Katie also has a wide range of archaeological experience built over the last ten years supervising and managing archaeological excavations on multi-period sites ranging from Birdoswald on Hadrian’s Wall to Kilise Tepe in Turkey. Katie’s most recent field work was project managing a surface survey for the Pisidia Survey Project in Turkey.
(ARCHaelogical Automatic Interpretation and Documentation of cEramics) is funded by the EU Horizon 2020 research and innovation programme and aims to create a new system for the automatic recognition of archaeological pottery from excavations around the world. ArchAIDE will develop a new app meant to serve the global practice of archaeology, using the latest automatic image recognition technology to aid in the identification of ceramics. Currently, the characterisation and classification of ceramics is carried out manually, through the expertise of specialists and the use of analogue catalogues held in archives and libraries. The goal of ArchAIDE is to optimise and economise this process, making knowledge accessible wherever archaeologists are working.
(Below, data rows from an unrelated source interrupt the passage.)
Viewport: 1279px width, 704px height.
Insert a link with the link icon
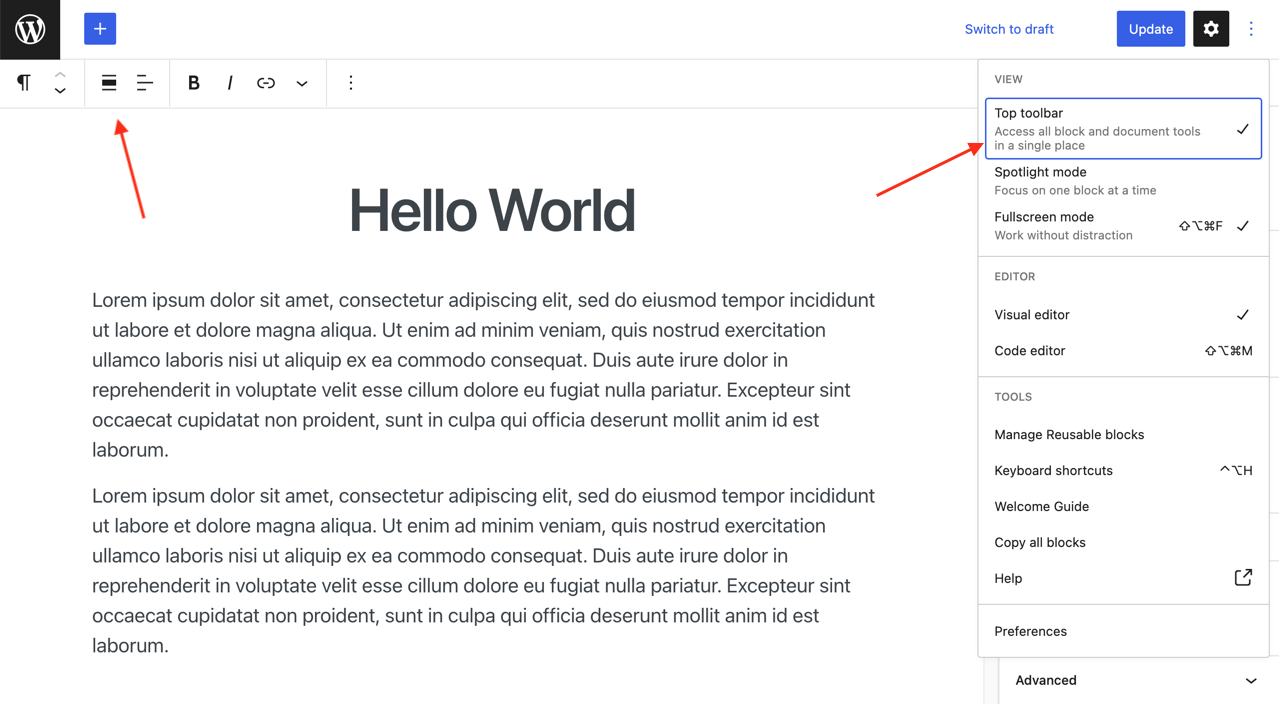266,83

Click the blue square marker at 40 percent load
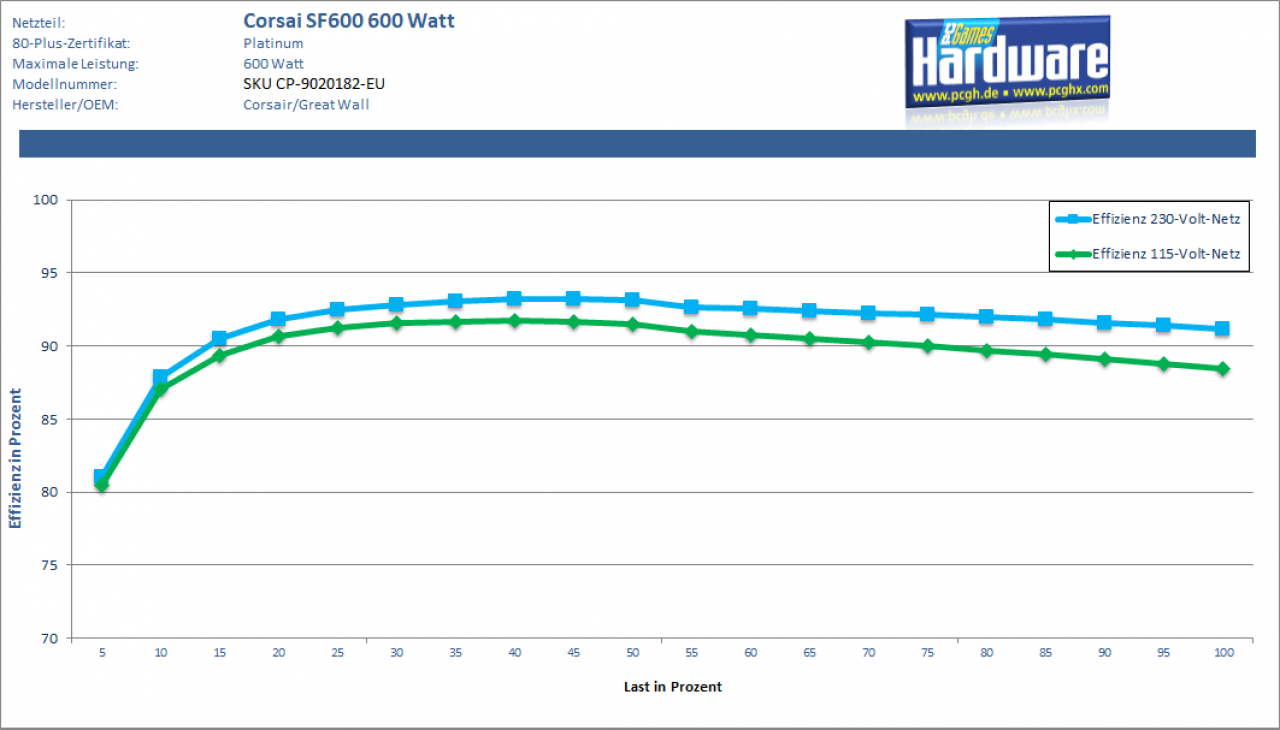coord(514,298)
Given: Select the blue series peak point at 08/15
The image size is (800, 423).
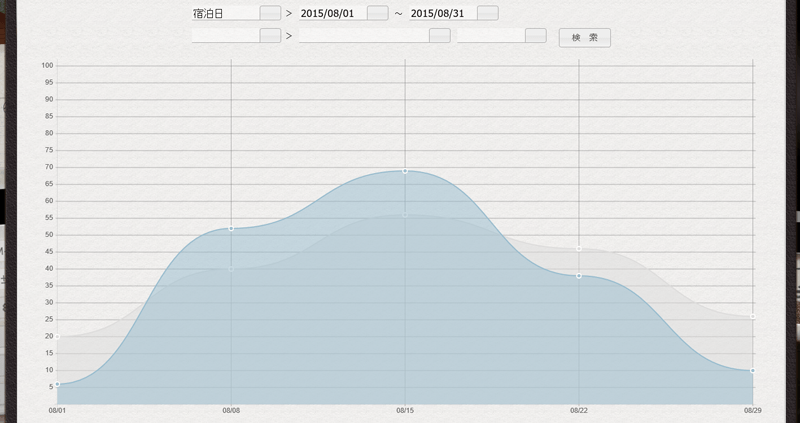Looking at the screenshot, I should pyautogui.click(x=405, y=171).
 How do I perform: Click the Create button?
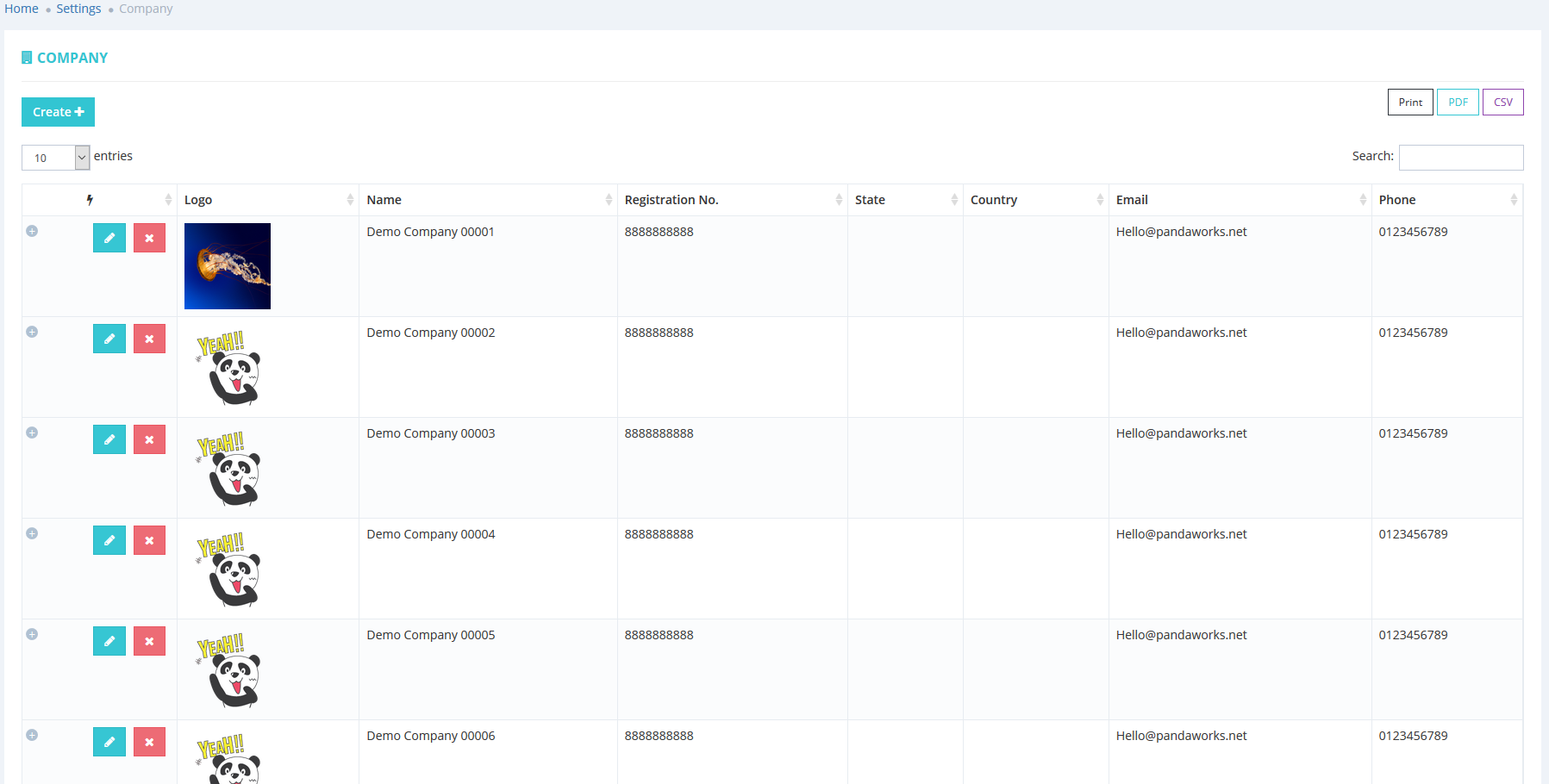click(58, 112)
NEARCH (New scenarios for a community-involved archaeology) is a new project funded under the European Union (EU) culture programme. The project will run for 5 years from autumn 2013 and follows on from the EU-supported ACE project, which identified a cultural crisis and a crisis of values and ideas that outlined the agenda of European Modernity and made it a reference for the rest of the world. NEARCH aims to assess the crisis implications in the fields of Archaeology and Heritage, and to propose new ways of working and interacting. The project also explores the different dimensions of public participation as well as the multi-scalar significance of archaeological heritage intertwined with different processes underway in today's Europe.
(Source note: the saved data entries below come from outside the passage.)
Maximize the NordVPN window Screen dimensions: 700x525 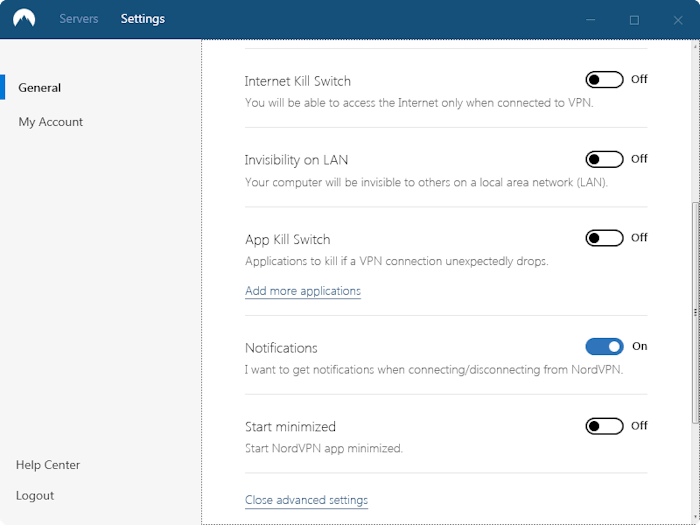(x=634, y=20)
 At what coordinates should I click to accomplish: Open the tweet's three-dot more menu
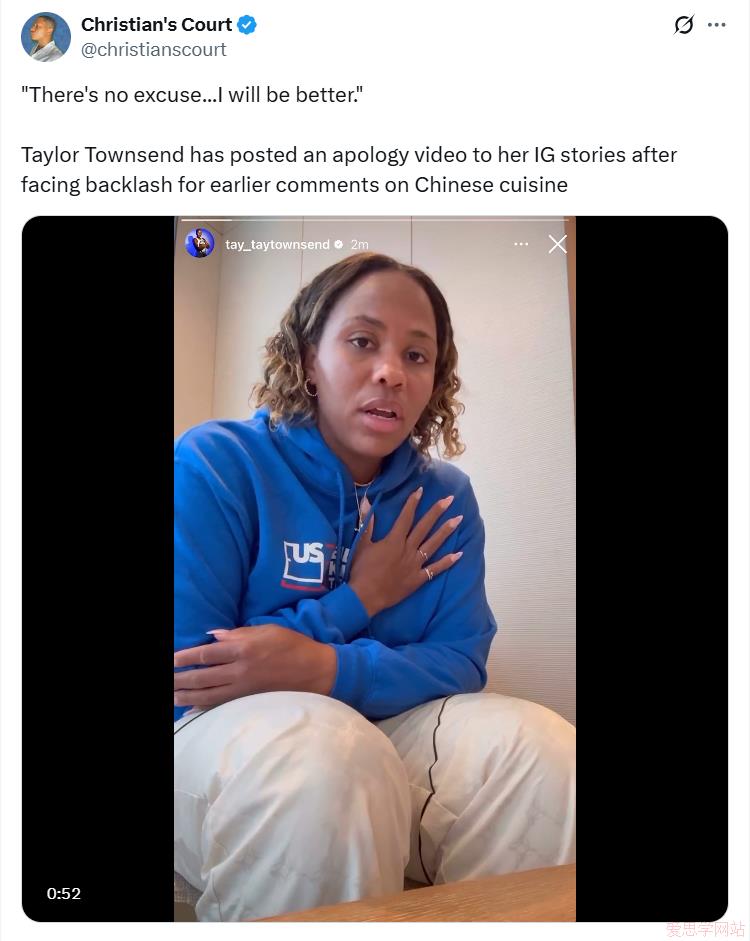click(x=716, y=25)
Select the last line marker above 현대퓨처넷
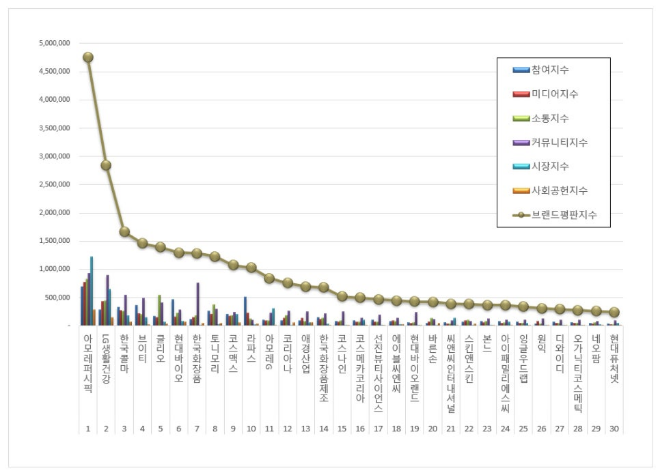This screenshot has height=475, width=660. pos(613,312)
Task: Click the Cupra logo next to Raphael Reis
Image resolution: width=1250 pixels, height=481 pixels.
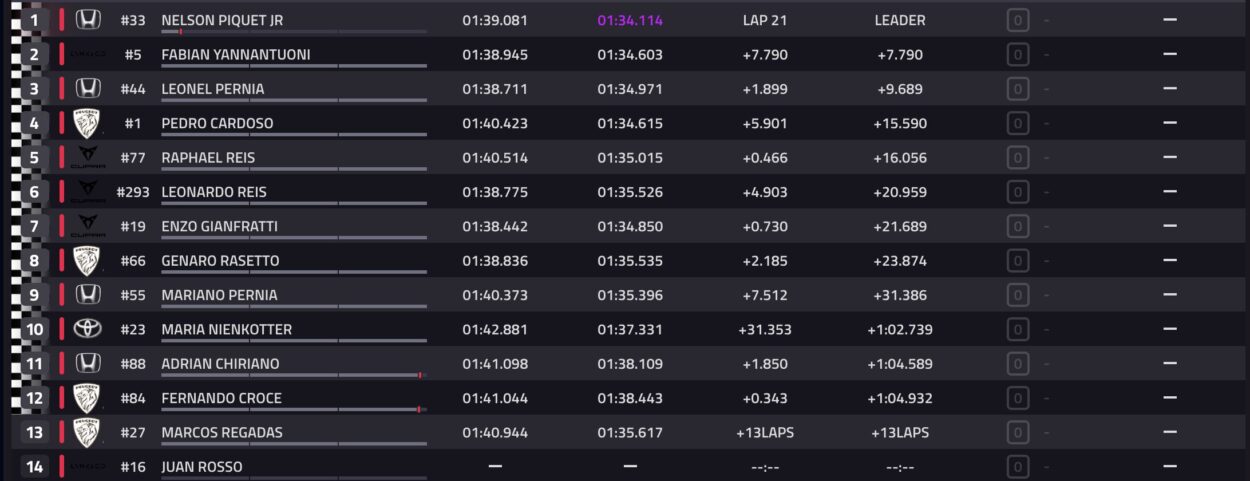Action: click(x=88, y=158)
The DADAISM (Digging into Archaeological Data and Image Search Metadata) project brought together researchers from the diverse fields of archaeology, human computer interaction, image processing, image search and retrieval, and text mining to create a rich interactive system to address the problems of researchers finding images relevant to their research. DADAISM worked to transform the way in which archaeologists interact with online image collections. It deployed user-centred design methodologies to create an interactive system that went beyond current systems for working with images, to support archaeologists’ tasks of finding, organising, relating and labeling images, as well as other relevant sources of information, such as grey literature documents.
Rural Byzantine Landscapes and Societies: New Approaches to Characterisation and Analysis
This research analysed space as an expression of social identity, with the aim of improving understanding of the interplay between Byzantine rural society and eastern Mediterranean landscapes. This research pursues the concept that space can be used to express cultural identity and explores Byzantine cosmology and social dynamics by analysing the spatial composition of the landscape. To achieve this a unique combination of archaeological theory and original methodological approaches were applied to existing and newly created data. The heart of this research was a detailed historic analysis of the spatial composition of the settlements and landscapes of two contrasting case studies in the eastern Mediterranean (Pisidia, Turkey and Troodos, Cyprus). This analysis combined retrogressive landscape analysis, settlement mapping and Historic Landscape Characterisation with the results of archaeological surface survey. This was an innovative approach that has not been attempted before in historic landscape analysis.